I always like to read Derek Walcott, native of St. Lucia, when I am in Jamaica. His poems so often invoke images of his beloved West Indies and make me feel even more at home among the yellow allamandas and bougainvillea in Ossie’s back garden in Brownstown. This time with wabi sabi on my mind I opened this poem and struck gold.
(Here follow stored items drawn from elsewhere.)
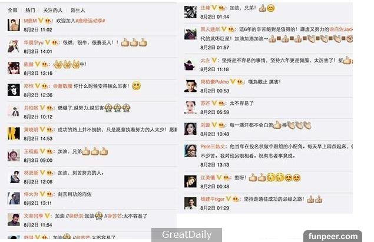374x242 pixels.
Task: Open Pete三姑丈's avatar picture
Action: coord(190,151)
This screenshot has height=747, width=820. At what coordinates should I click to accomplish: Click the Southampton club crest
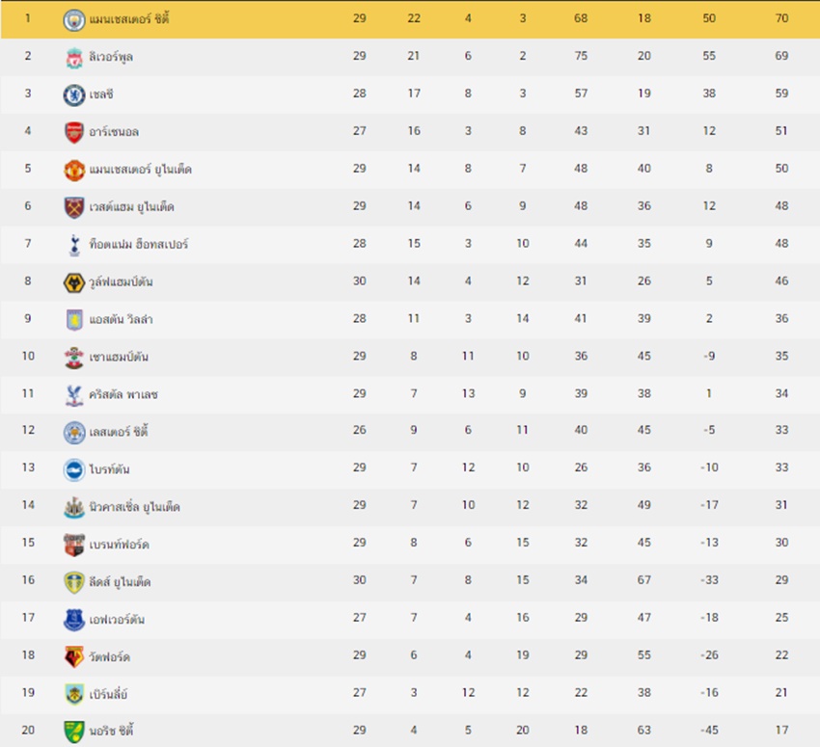(x=74, y=357)
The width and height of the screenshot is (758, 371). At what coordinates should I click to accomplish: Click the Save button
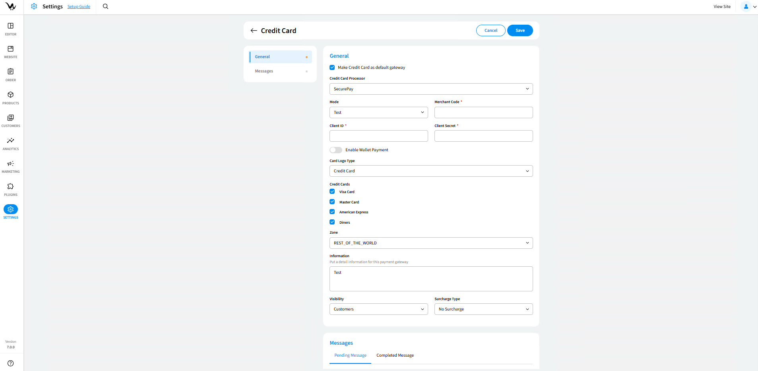coord(520,31)
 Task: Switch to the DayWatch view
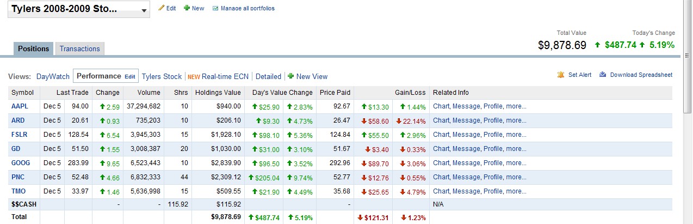53,76
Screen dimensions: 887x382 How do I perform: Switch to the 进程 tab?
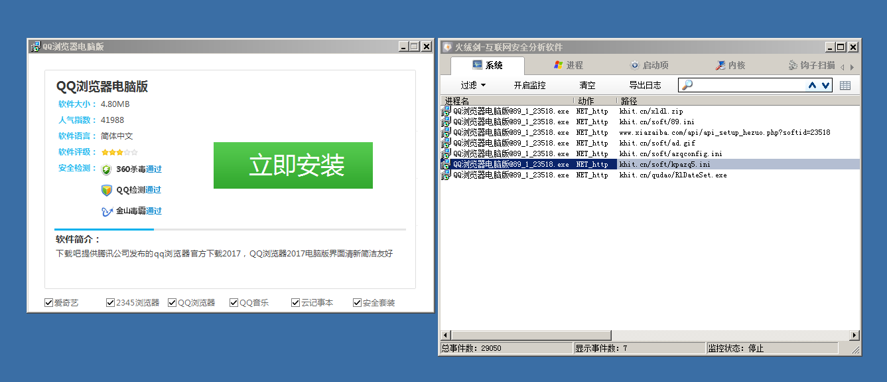pos(568,65)
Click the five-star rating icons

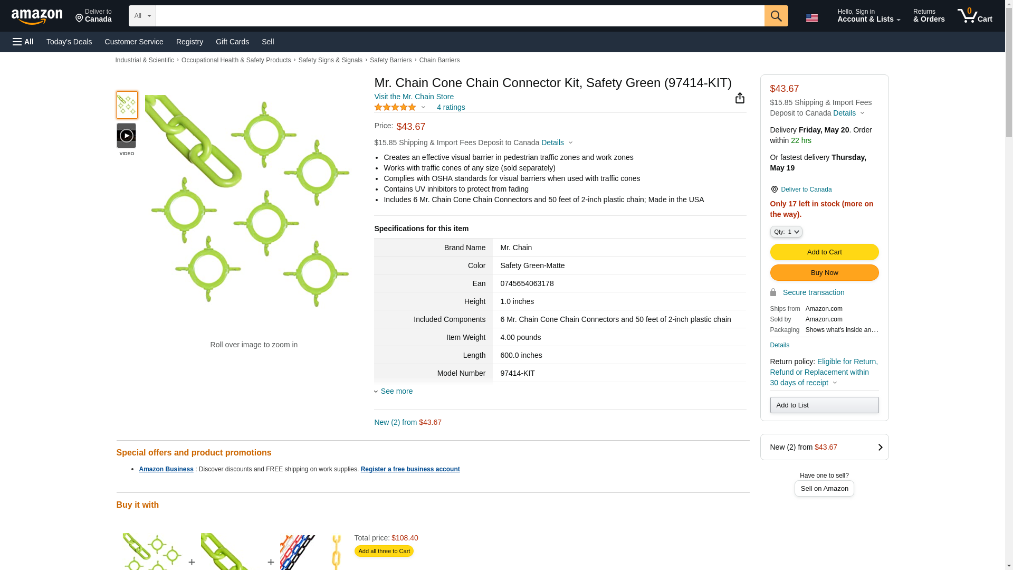(395, 107)

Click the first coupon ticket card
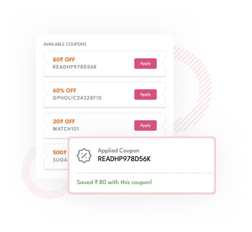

from Part Three of THE DIVIDED CHILD, Chapter Two

Why should we weep for dumb things?
This radiance of sharing extends to the simplest objects,
to a favorite hammer, a paintbrush, a toothless,
gum-sunken old shoe,
to the brain of a childhood room, retarded,
lobotomized of its furniture,
stuttering its inventory of accidents:
why this chair cracked,
when did the tightened scream
of that bedspring finally snap,
when did that unsilvering mirror finally
surrender her vanity,
and, in turn, these objects assess us,
the yellow paper flower with the eyes of a cat,
that stain, familiar as warts or some birthmark.
the badge of some loved defect,

while the thorns of the bougainvillea
moult like old fingernails,
and the flowers keep falling,
and the flowers keep opening,
the allamandas’ fallen bugles but nobody charges.

Skin wrinkles like paint,
the forearm of a balustrade freckles,
crows’ feet radiate
from the shut eyes of windows,
and the door, mouth clamped, reveals nothing,
for this is no secret,
there is no other secret
but a pain so alive that
to touch every ledge of that house edges a scream
from the burning wires, the nerves
with their constellations of cancer,
the beams with the star-seed of lice,
pain shrinking every room,
pain shining in every womb,
while the blind, dumb
termites, with jaws of the crabcells, consume,
in silent thunder,
to the last of all Sundays,
consume.

Finger each object, lift it
from its place, and it screams again
to be put down
in its ring of dust, lke the marriage finger
frantic without its ring;
I can no more move you from your true alignment,
Mother, than we can move objects in paintings.

Your house sang softly of balance,
of the rightness of placed things.

from Collected Poems 1948 – 1984

What a catalogue, not of a spanking new show home, but of a family home aged and weathered inside and out. That beauty. The stains, the cracked chair, broken bedspring,and gum-sunken old shoe. A celebration of entropy. Of a world that already spins inexorably to its final end. An end, Nazim Hikmet, the great Turkish poet describes so chillingly at the end of his poem, On Living:

This earth will grow cold one day,
not like a block of ice
or a dead cloud even
but like an empty walnut it will roll along
in pitch-black space …
You must grieve for this right now
–you have to feel this sorrow now–
for the world must be loved this much
if you’re going to say “I lived” …

But do we need this much dramatic loss to say I lived? Can we not simply observe the beauty in the decay all around us, the unparalled beauty of the ephemeral we see every day. To be mindful. To look at an old door dying on its hinges in Jamaica. To witness the beauty that time and nature has wrought against human perfection – a freshly cut and painted door turned into something that opens my imagination to something far larger than the little room it is entrance to. Wabi sabi.

 

4 Comments

  1. Rosemary
    Posted October 24, 2012 at 9:31 pm | Permalink

    Wonderful blog post, Richard. I have long been interested in the concept of wabi sabi, and love that you bring it to poetry. Thank you!

  2. Richard
    Posted October 25, 2012 at 10:03 pm | Permalink

    Thanks so much Rosemary. It is interesting that Patrick says his recent left hand poems, not yet published, are based on wabi sabi!

  3. Posted October 25, 2012 at 4:48 pm | Permalink

    Your blog on wabi sabi is such a wondrous blend of the Jamaican, the Japanese, the St. Lucian, the Turkish and the Canadian with your amazing poem. A last boast for beauty indeed. Thank you Richard!

  4. Richard
    Posted October 25, 2012 at 10:04 pm | Permalink

    To be included with the St Lucian etc! An honour! Thanks MA. I am glad to be blogging again. Will maintain at least once a week going forward.